The last option - surgical treatment - is carried out when conservative therapy, including courses of physiotherapy, has not yielded positive results for 12 months. Surgical intervention consists of decompression of the trunk or branch of the ulnar nerve (for example, excision of scar tissue), as well as tendon or muscle transposition. More information in the material -  Surgical Pain Management

According to experts, good results of such operations are achieved, on average, in 70% of cases, and rehabilitation can last up to one and a half years - to restore motor and sensory function. At the same time, the key condition for successful rehabilitation is the implementation of physical exercises, individually prescribed by a specialist. [14]

Alternative treatment

What can alternative treatments offer in this case? Pain relief and puffiness relief with:

  • alternating warm and cold compresses on painful areas; is one - a light massage of the same places with warmed camphor or mustard oil (with the addition of a few drops of rosemary, thyme or lavender essential oils);
  • doing exercises that stretch and relax the muscles of the shoulder and forearm.

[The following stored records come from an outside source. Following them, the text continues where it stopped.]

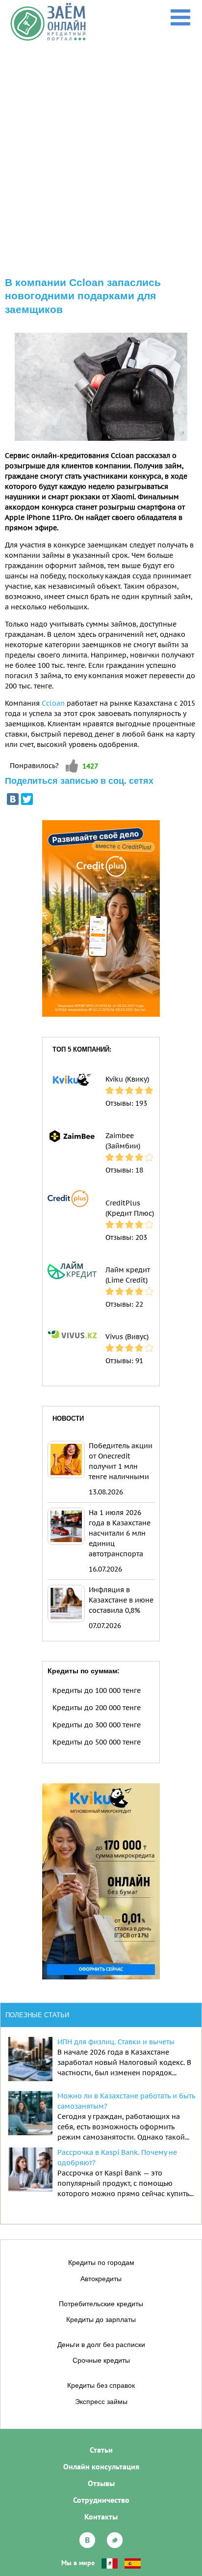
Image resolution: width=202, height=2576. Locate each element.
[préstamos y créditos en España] (133, 2562)
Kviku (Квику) (127, 1079)
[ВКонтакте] (13, 799)
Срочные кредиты (101, 2360)
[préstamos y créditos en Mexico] (109, 2562)
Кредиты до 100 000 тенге (96, 1690)
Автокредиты (101, 2279)
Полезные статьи (37, 2015)
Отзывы (101, 2483)
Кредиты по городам (101, 2262)
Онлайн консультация (101, 2466)
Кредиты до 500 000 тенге (96, 1742)
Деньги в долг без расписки (101, 2344)
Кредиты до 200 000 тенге (96, 1707)
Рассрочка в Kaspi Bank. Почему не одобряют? (117, 2157)
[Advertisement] (101, 148)
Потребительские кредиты (101, 2304)
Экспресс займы (101, 2401)
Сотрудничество (101, 2500)
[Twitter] (27, 799)
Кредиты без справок (101, 2385)
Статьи (101, 2450)
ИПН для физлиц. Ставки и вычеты (116, 2041)
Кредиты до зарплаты (101, 2319)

For the  treatment of numbness of the hands, it is  advised to make warming compresses, alternating with cold ones.

Herbal treatment, the effectiveness of which in this pathology is questionable, includes:

  • compresses with decoction of autumn crocus bulbs (related to poisonous plants);
  • compresses from fresh cabbage leaves (with honey), burdock leaves or garden geranium;
  • for oral administration of decoctions / water infusions of peppermint, birch leaves or valerian roots.


It is almost impossible to insure against a pinched nerve, but to minimize the risk of compression of the nervus radialis, prolonged extension of the elbow with pronation (rotation) of the forearm and flexion of the wrist should be avoided.


Only timely and correct treatment makes it possible to give a positive prognosis when any nerve is pinched, including the radial one. [15] And recovery can take months or even years.